Dağ zirvesinde sonsuz buluşmanın ilk muştusu var. Bu muştuyla orada karşılaşacağını görür gibi inananlar ancak dağa tırmanma cesaretini kazanabilir. Ümit, bitmez bir motivasyondur. Ümidini yitirenler de dağa tırmanamaz. Dağ zirvesinde sonsuz buluşmanın ilk işaretleri vardır. Kalp, akıl ve ruhun birlikteliğinde yapılan bu yolculuğun sonunda böylesi buluşmanın kesinliği o kadardır ki, asla bu kesinlikte bir toz kadar şüpheye yer yoktur. Böyle bir ümitle yola çıkan Musa elbette zirveye çıkmıştır.

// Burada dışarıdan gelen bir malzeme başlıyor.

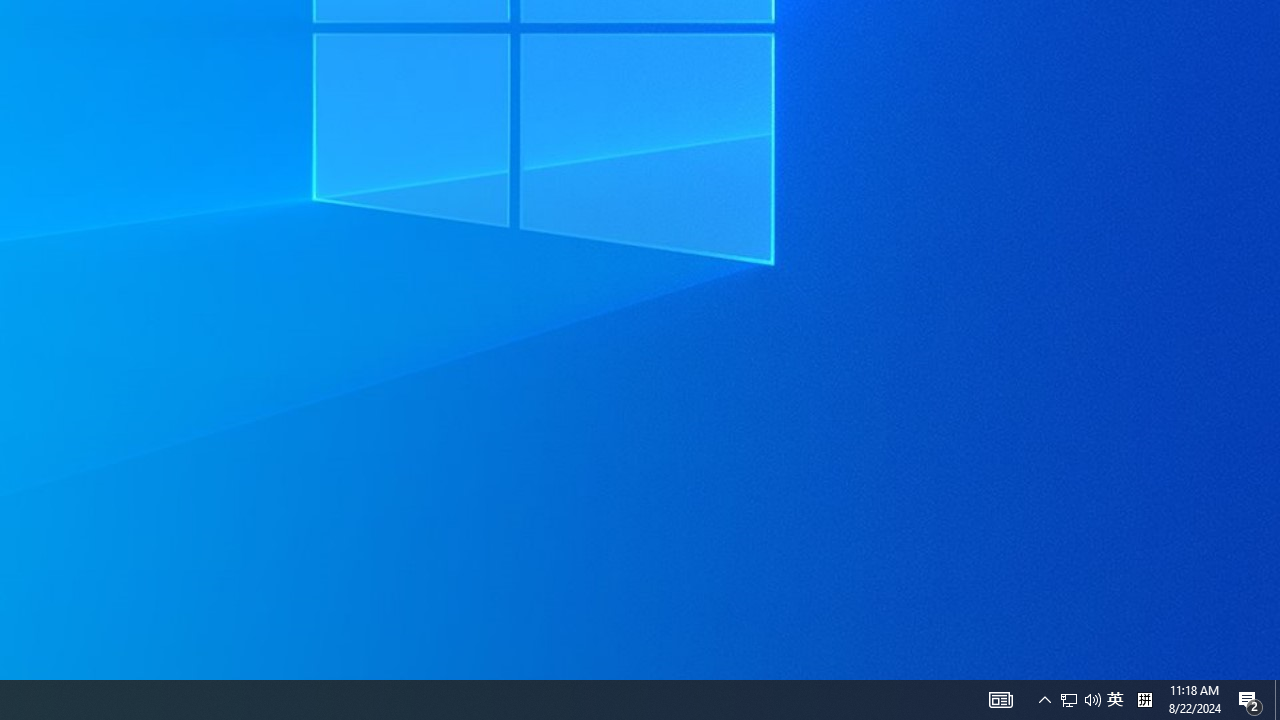
Q2790: 100% (1092, 699)
Show desktop (1277, 699)
User Promoted Notification Area (1080, 699)
Notification Chevron (1115, 699)
AutomationID: 4105 (1044, 699)
Action Center, 2 new notifications (1000, 699)
Tray Input Indicator - Chinese (Simplified, China) (1250, 699)
Given the description of an element on the screen output the (x, y) to click on. 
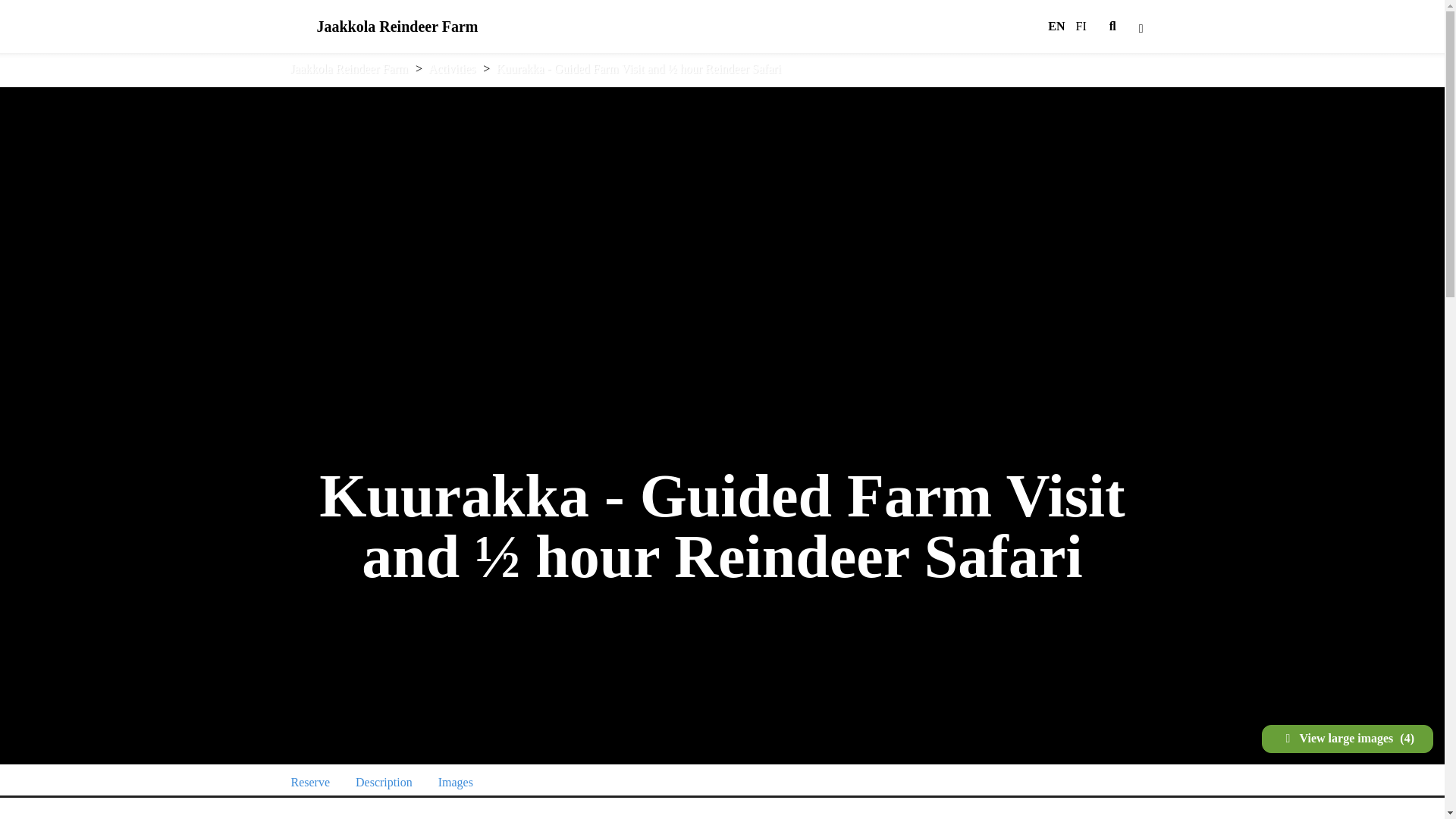
Reserve (384, 26)
Jaakkola Reindeer Farm (310, 782)
Activities (348, 68)
Description (452, 68)
Images (384, 782)
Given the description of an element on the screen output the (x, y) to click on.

Sonsuz buluşmanın ilk basamağında, sonsuzlukla ilgili on müjdeyi almıştır ve sevgi haleleri içinde müjdelerle de dönmüştür. Bu on müjde ve on müjde gibi daha bir takım yoldaki işaretlere uyanlar ancak dağa çıkma fırsatını yakalayabileceklerini de halkına duyurmuştur. Zirveye her çıkan hem kendisi ve hem de başkaları için muştularla döner. Onlar artık toplumlarının iyilik melekleri ve sevgi dağıtıcılarıdır.
Zirveler ve Musa’lar… Zirve her zaman oradadır, bir yerdedir. Zirvelere çıkanlar da her zaman Musa’lar olmuştur. Musa ya da Musa gibi olmadan yapacağımız bir şey yok. Dünya, dünyada kalıcı tarafıyla bir büyük hapishane… Dünyanın geçici yanının en küçük zerresini kalbine misafir etmeyenler, ancak Musa olabilir. Dünya ve dünyadakilerin hepsi eğreti şeylerdir. Evet, eğretiye gönül vermeyenler ancak Musa olabilir.
Musa bizim de sembolümüz, sevgili dostum! Olamamışsak da onun yoluna baş koymuşuz. Seninle birlikteliklerimizin anlamı bu değil mi sanki? Birbirimizle kaldığımızda akıttığımız güz yaşlarımızın anlamı budur tabi. Yılın en uzun gün ışığına, en uzun soluğuna ve en uzun birlikteliğine kavuşmak için musavari yol almaya birlikte azmettik. Birlikte acılar çekeceğiz bu yolda, o yamaçta, şu patikada. Ama er geç zirveye, çağımızdaki yılın zaman tünelinin en uzun gün ışığına çıkacağız birlikte. O zaman zirvesinde zamana bağlı olmayan dostluğumuzun bir büyük bayramını yaşayacağız gün boyunca ve o günün gecesinin tan yeri ağarıncaya kadar.